The Grading Policy Changes: One Parent’s View

Chelai Johnson is a Prince George’s County parent. The views expressed are the author’s own and do not necessarily reflect the views of Prince George’s County Advocates for Better Schools.

by Chelai Johnson

100_3384 (1)I applaud Prince George’s County Public Schools (PGCPS) for being proactive and convening a project team to assess current grading procedures and policies. A lot of thought and research was put forth by the team. However, there are two recommendations that concern me.

Recommendation #4: Teachers must give grades of no less than 50% on all assignments for good faith effort.

To get credit for putting forth effort is a good thought when kids have struggled. But, as a parent, I would like to think that my children put forth effort in all work, as that’s the expectation my husband and I set in our home. On the other hand, as a parent, I will never know my children’s true level of mastering a subject area if I don’t have access to their true grade. How can they put forth more effort if we don’t know the true effort that was made in the first place?

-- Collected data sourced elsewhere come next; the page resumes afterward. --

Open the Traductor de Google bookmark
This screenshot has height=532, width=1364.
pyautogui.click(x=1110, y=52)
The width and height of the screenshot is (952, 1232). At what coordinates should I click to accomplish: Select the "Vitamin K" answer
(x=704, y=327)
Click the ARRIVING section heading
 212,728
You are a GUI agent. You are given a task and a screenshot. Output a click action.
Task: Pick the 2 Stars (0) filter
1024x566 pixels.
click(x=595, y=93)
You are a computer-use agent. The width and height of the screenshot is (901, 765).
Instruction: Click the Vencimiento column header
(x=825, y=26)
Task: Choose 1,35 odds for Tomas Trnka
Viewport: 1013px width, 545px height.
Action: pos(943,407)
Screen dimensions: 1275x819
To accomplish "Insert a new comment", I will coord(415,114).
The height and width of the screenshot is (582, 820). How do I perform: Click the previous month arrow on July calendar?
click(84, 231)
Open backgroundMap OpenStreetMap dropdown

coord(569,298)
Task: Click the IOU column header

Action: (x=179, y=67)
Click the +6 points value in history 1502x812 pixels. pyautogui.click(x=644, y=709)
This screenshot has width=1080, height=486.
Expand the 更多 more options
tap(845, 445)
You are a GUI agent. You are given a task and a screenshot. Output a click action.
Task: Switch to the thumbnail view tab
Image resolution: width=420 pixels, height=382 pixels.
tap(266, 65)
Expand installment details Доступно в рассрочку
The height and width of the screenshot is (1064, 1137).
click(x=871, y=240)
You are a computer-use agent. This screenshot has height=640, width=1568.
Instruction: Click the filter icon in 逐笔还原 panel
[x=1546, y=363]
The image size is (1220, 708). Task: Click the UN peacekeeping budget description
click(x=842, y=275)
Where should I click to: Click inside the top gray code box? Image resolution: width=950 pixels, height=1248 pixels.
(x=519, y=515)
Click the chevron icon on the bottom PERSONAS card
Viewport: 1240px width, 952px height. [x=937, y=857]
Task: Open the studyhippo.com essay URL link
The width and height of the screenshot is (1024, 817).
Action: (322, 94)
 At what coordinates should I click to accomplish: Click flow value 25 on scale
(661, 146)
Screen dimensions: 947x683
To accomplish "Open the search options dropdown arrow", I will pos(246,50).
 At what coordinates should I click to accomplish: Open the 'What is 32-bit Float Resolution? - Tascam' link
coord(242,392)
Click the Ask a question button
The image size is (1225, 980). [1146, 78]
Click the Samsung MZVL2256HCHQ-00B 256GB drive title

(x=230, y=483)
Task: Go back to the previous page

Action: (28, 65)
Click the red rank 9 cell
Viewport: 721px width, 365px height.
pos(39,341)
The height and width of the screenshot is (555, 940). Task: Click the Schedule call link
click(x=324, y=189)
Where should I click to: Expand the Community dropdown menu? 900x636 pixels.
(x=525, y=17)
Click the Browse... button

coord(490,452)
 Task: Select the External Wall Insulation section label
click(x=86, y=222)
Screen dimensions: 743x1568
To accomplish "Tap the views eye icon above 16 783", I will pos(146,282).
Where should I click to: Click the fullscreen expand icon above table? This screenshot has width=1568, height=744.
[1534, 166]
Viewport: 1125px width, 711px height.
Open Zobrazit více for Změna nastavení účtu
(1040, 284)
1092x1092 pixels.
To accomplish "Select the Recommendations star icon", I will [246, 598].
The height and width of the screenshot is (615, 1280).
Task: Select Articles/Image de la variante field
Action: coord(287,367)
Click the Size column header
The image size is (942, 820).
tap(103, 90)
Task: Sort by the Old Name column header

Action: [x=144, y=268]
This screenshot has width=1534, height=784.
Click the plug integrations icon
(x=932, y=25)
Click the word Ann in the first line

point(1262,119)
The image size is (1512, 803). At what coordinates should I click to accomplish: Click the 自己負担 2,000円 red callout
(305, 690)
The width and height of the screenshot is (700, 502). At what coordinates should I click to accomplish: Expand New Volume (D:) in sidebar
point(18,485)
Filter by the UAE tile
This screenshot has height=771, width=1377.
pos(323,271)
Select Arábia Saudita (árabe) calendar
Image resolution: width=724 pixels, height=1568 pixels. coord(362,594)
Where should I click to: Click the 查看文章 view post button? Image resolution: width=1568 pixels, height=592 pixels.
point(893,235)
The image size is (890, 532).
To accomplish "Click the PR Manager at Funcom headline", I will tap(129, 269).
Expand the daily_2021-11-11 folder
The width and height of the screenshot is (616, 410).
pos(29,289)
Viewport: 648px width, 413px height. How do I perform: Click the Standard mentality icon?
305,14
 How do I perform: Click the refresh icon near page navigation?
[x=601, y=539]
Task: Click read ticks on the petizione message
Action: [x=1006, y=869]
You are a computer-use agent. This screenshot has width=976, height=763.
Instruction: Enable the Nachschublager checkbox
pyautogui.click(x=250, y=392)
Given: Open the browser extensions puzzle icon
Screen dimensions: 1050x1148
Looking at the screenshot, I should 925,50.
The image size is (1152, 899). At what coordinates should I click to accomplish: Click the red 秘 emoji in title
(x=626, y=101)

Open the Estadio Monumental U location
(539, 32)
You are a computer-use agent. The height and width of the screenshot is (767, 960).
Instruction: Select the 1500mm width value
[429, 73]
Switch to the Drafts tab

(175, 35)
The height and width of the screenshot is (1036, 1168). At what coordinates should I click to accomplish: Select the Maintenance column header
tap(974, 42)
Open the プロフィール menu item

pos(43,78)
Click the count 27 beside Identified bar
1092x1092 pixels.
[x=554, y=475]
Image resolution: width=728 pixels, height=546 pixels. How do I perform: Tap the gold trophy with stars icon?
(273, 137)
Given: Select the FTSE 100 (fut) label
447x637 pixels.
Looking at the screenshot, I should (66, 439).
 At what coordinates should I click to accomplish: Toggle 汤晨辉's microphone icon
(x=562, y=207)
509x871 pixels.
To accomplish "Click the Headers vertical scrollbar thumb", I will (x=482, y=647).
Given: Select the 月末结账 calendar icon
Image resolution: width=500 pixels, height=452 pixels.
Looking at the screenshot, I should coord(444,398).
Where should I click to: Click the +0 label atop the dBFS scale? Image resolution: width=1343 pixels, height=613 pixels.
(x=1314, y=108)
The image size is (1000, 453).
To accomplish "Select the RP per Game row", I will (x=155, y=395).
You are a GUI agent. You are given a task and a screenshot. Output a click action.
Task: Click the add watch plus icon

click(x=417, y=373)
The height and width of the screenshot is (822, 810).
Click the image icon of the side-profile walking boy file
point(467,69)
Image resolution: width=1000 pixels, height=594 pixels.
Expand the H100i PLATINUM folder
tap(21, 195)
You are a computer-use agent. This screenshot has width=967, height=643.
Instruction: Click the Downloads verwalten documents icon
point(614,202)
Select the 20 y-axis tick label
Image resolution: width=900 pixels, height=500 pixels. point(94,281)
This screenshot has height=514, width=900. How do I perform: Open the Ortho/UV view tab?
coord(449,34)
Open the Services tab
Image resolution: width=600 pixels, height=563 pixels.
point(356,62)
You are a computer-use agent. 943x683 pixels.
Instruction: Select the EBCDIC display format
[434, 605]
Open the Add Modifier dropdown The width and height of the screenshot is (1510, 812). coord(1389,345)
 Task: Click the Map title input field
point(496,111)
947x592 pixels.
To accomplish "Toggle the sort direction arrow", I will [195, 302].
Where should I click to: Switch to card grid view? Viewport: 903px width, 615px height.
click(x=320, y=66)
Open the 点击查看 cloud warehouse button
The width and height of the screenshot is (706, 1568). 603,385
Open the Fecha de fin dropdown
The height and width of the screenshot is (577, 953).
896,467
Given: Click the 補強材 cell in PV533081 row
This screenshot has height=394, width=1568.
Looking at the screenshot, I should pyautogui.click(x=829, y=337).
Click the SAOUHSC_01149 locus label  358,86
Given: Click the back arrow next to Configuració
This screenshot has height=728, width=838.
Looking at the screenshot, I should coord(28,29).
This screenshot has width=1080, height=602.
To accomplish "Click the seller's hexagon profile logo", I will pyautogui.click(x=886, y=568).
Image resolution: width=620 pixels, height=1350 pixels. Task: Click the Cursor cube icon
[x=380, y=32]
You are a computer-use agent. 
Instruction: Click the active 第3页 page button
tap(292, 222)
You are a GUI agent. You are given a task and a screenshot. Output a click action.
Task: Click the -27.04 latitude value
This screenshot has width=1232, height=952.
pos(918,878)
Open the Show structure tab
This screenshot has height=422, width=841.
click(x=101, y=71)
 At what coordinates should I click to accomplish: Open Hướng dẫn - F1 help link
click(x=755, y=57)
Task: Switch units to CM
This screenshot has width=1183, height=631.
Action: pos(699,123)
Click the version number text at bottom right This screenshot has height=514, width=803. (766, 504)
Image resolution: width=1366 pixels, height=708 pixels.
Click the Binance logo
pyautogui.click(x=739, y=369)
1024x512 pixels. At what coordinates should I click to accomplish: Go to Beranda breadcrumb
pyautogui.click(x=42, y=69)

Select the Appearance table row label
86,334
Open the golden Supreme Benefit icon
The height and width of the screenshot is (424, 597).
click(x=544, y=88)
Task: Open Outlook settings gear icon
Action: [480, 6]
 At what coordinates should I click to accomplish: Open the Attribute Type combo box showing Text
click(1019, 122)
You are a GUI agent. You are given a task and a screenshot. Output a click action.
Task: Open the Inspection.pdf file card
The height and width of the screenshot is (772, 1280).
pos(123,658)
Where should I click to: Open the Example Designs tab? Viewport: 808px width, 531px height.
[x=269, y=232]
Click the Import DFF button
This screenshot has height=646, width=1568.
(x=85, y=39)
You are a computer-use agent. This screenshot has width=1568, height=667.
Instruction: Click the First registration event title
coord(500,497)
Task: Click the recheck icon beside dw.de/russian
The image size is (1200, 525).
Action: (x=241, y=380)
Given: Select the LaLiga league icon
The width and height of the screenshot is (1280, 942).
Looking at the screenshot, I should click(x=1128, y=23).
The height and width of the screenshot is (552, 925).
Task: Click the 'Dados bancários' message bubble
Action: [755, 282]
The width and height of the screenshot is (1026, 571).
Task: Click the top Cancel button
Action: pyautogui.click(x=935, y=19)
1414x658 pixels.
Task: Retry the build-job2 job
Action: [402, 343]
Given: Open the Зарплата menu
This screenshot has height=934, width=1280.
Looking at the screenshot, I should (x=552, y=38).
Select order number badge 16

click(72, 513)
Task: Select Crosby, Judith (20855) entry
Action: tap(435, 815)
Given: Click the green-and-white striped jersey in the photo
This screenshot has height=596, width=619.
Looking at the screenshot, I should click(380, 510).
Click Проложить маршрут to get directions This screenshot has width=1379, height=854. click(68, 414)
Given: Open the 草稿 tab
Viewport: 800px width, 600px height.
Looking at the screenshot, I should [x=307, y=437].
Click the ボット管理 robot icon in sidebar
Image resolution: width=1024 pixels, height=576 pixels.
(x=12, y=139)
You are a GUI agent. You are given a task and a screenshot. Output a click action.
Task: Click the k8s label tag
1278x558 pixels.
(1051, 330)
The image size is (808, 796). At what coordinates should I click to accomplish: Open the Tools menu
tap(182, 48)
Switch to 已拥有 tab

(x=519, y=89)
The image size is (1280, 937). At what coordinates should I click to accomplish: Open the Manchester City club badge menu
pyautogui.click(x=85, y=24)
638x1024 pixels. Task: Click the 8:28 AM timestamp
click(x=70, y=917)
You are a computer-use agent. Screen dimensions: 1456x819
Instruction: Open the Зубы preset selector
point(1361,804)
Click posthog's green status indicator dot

This leads me to Recommendation #1: Teachers will assign a quarter grade of no less than 50% for quarters one, two and three.

If a student’s grades are not reflective of 50%, why act as if they earned higher averages? Student grades should reflect what they earn. The key word is earned. If I were to decide to obtain a tutor to assist my children or tap into other avenues of assistance, it’s difficult to mark progression with a minimum of 50% implemented. Moving from a 20% to 50% shows a level of early mastery. But the way PGCPS presents the grade, you won’t see progression at the lower levels of mastery, from quarter to quarter. Even though 20% is low, 20 to 50 is a large jump that should not be discounted.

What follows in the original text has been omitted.